I briefly studied the SEC financials today. Trying to find what it cost to be a member of the ncaa. I found it cost nothing. As a matter of fact, the ncaa sends the conferences money.

Or... do the networks pay a portion of the tv contract to the ncaa and a portion to conferences? Which I can see each school wanting to cut out the ncaa if that were the case.

Saltydog
07-25-2021, 08:33 PM
This is not at all about OU and Texas. This is about the SEC aligning the powers that be to rid ourselves of the NCAA. If so, I applaud Sankey and SEC leadership for taking the the power of our conference and use it to get things accomplished.

Meh, the NCAA is a lame duck anyway. This may be an attempt to expedite that but make no mistake the NCAA is dying on the vine and they know it.

Maroonthirteen
07-25-2021, 08:58 PM
Why would blue bloods want to get rid of the ncaa?

Sure the enforcement is inconsistent and selective of low hanging fruit. But the ncaa is hands off the blue bloods to a swift boot to the face of the little guys that rise up. Sounds like a perfect arraignment for OU and Texas to me.

This is about tv money.

BiscuitEater
07-25-2021, 09:20 PM
Trying to find what it cost to be a member of the ncaa. I found it cost nothing. As a matter of fact, the ncaa sends the conferences money.


You didn't look at NCAA REVENUE! 2019, last full year before COVID, NCAA made almost a billion dollars from tv rights alone ($867.5 M), they raked in $177.9 million from championships (mostly FB & BB)!

Total revenue for 2019 in millions was ...

2019 867.53 177.87 14.57 55.4 3.13

SEC gets most $$ from their tv contract BUT NCAA gets plenty for doing NOTHING. That they share some crumbs with conferences and participants is a major reason they should die!

Maroonthirteen
07-25-2021, 09:38 PM
I believe most of that is basketball tournament(s) and other sports post season tournaments and bowl games. Looking at ncaa revenue I don't see where they get any of the money that is generated by the conference's tv contracts. I'm looking but I can't find it. I believe the conferences keeps all the money from tv.

CaptainObvious
07-25-2021, 10:31 PM
If ESPN owns all the small bowl games, how does the NCAA get money from those?

The host gets a cut, the teams gets a cut, ESPN gets revenue from sponsors and advertisers. What is the NCAA cut?

bgover4
07-25-2021, 10:47 PM
I think the NCAA gets ticket sells for post season.... But I'm not certain how much that really amounts to.

the_real_MSU_is_us
07-26-2021, 08:31 AM
Why would OU and Texas want to leave their conference and join forces with the sec for the purpose of leaving the ncaa?

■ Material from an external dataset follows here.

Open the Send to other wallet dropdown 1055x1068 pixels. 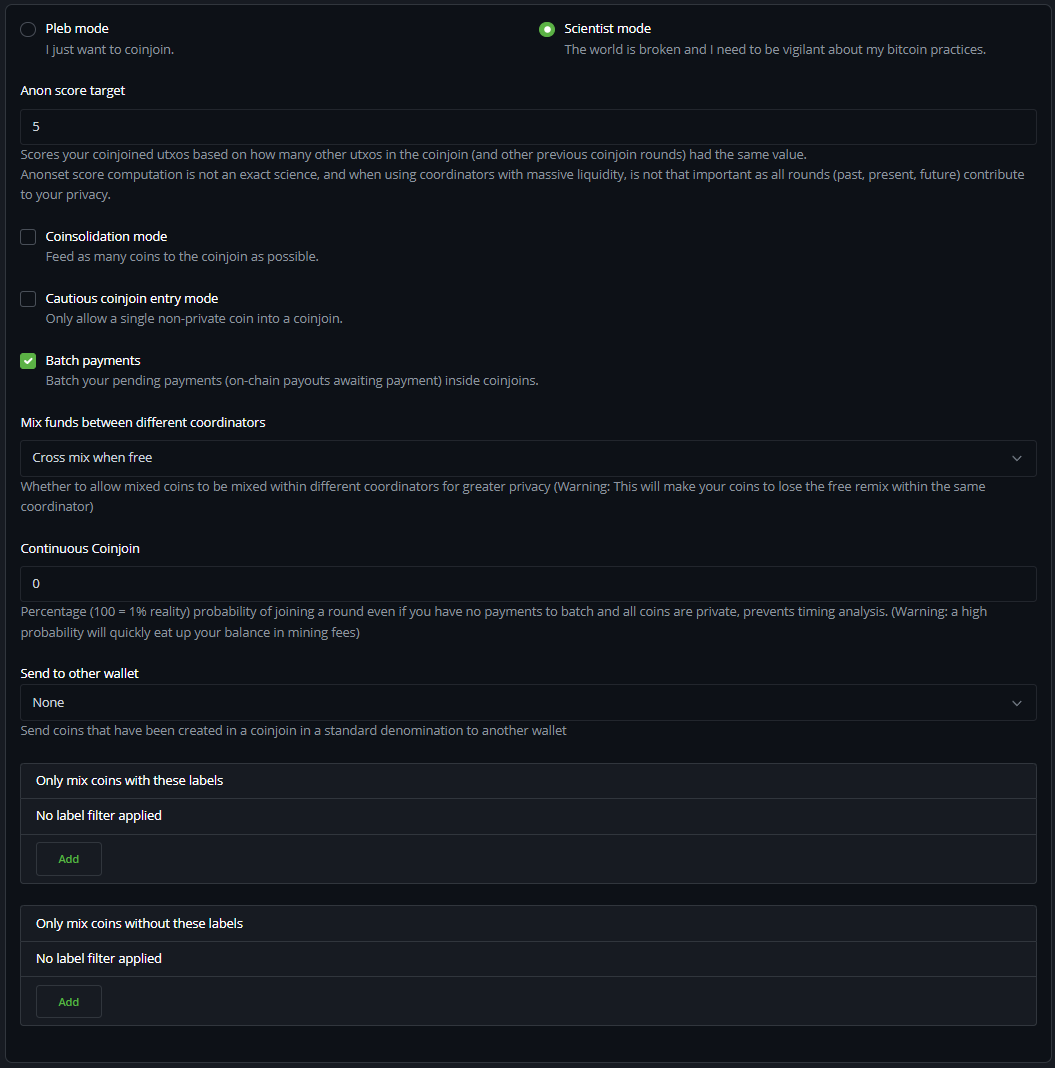[528, 702]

I briefly studied the SEC financials today. Trying to find what it cost to be a member of the ncaa. I found it cost nothing. As a matter of fact, the ncaa sends the conferences money.

Or... do the networks pay a portion of the tv contract to the ncaa and a portion to conferences? Which I can see each school wanting to cut out the ncaa if that were the case.

The NCAA makes almost a billion dollars a year, as someone else noted. That money is mostly generated by blue bloods, but the NCAA uses it for the benefit of everyone. So the blue bloods have an incentive to exclude the G5 (and bottom dwelling P5) and do their own thing and keep all the money.

Now, as the the TX and OU to the SEC thing, the most powerful conference will have the most say in what the new system looks like. They don't want t I be left out in the cold as the SEC makes a system that benefits the SEC. They also don't want schools that don't care much about athletics to hold their voting power back, and the SEC as a whole will naturally agree more with the athletic mindedness of those 2 schools more than B12 teams do.


Will that ncaa collapse happen? I don't know, but they're going to rake in the money even if it doesn't so they probably don't care much

BiscuitEater
07-26-2021, 09:20 AM
I believe most of that is basketball tournament(s) and other sports post season tournaments and bowl games. Looking at ncaa revenue I don't see where they get any of the money that is generated by the conference's tv contracts. I'm looking but I can't find it. I believe the conferences keeps all the money from tv.

Most NCAA $$ comes from billion dollar contract with CBS and TNT for BB. BUT that's MEDIA $$ that should go directly to schools.

"The NCAA made a huge milestone in 2017 after earning $1.06 billion in revenue for the first time in its existence. More than two-thirds of the money ($761 million) came from men’s college basketball
tournaments. That figure would later rise to over $869 in the 2017/18 season.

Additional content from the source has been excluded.